The policy on OBC reservation was only a proposal and "...even if a draft legislative Bill is finalised, the same would be subject to debate and passage in Parliament", it said. Terming the petition by one Ashok Kumar Thakur as "premature and improper", the Centre requested the court to dismiss it for having asked the court "to intervene in the executive's prerogative to examine and formulate public policy options as also in the privilege of Parliament as the legislature to make appropriate laws for the purpose."
On the creamy layer issue in reservation, the Government said it was currently being debated and "a decision is yet to be taken on whether the concept of 'creamy layer' is applicable in the context of access to higher education as it is in matters of employment." It denied that Mandal Commission inflated the OBC population figure to recommend higher reservation for them. It also objected to the petitioner bringing up the issue of reservation for employment in the private sector saying "there is no policy decision as yet in regard to reservation" in private sector jobs. Such a policy has never even been formally proposed by the government, it added.
On National Sample Survey Organisation data on caste and class compositions of the population, the Centre said the petitioner has miscalculated the figures drawn by NSSO from its sample survey and misjudged the impact of the survey data quoted by him. "The NSSO data was not for the purposes of head count of different caste or class populations and they cannot therefore be relied upon to challenge any policy of reservation under consideration by the Central Government," the affidavit said.
However, the Centre said that by studying the need for and the implications of the reservation policy it was merely discharging its duty to ensure action providing for legitimate and long-delayed rights of the SEBCs/ OBCs, of whom an integral part are the SEBCs/ OBCs belonging to religious minorities.
"Such measures are designed to eliminate existing and continuing discrimination, to remedy the continuing effects of past discrimination and to create systems and procedures to prevent future discrimination," it said.

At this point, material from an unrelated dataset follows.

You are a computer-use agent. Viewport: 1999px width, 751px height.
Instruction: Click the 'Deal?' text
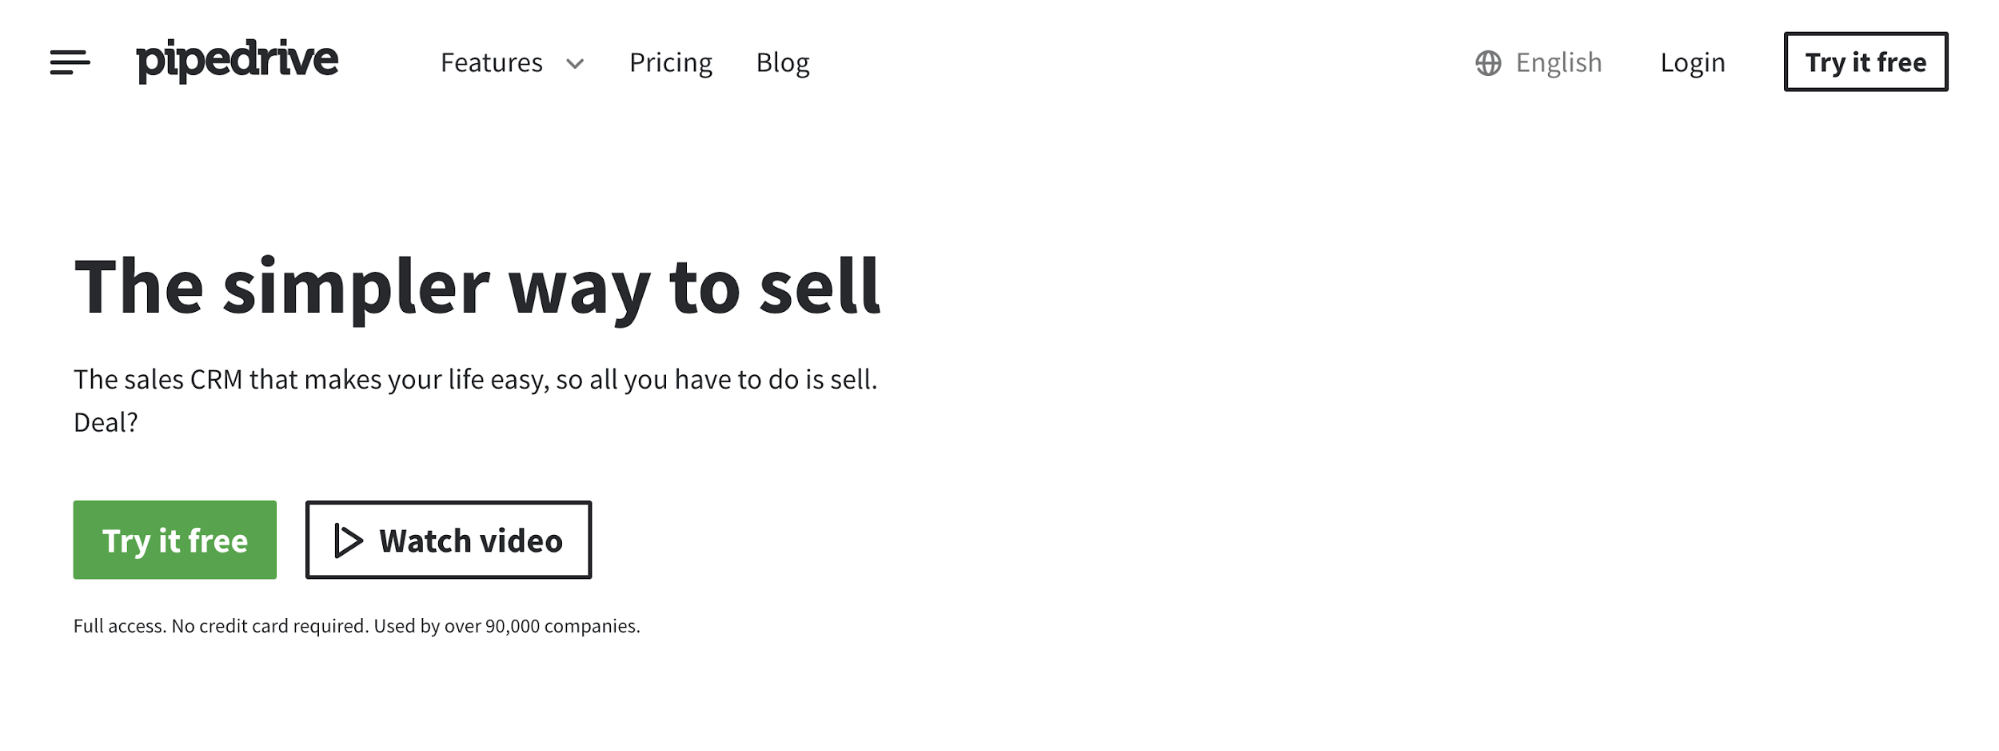coord(106,422)
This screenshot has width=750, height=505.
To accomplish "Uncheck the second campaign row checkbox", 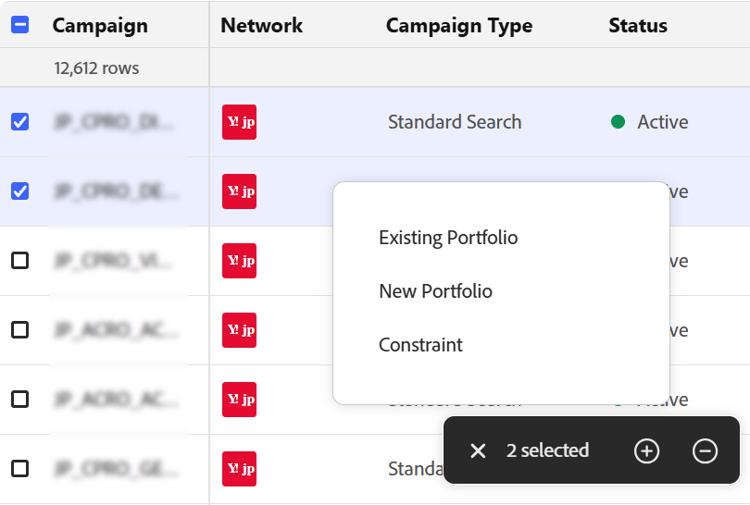I will 20,191.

The affidavit said "any reservation policy formulated by the Central Government will ensure that only members of castes/communities identified as socially and educationally backward classes derive benefit from such a policy regardless of religious faith."
It said "the terms 'caste' and 'class' are employed interchangeably in keeping with the well-settled principle that caste itself is a valid classification for reservation." The Centre denied that existing universities cannot take the burden of the increased intake in one go or that quality of education would suffer. The Oversight Committee set up by the Government would suggest ways and means to implement reservation in higher educational institutions under Article 15(5) of the Constiution.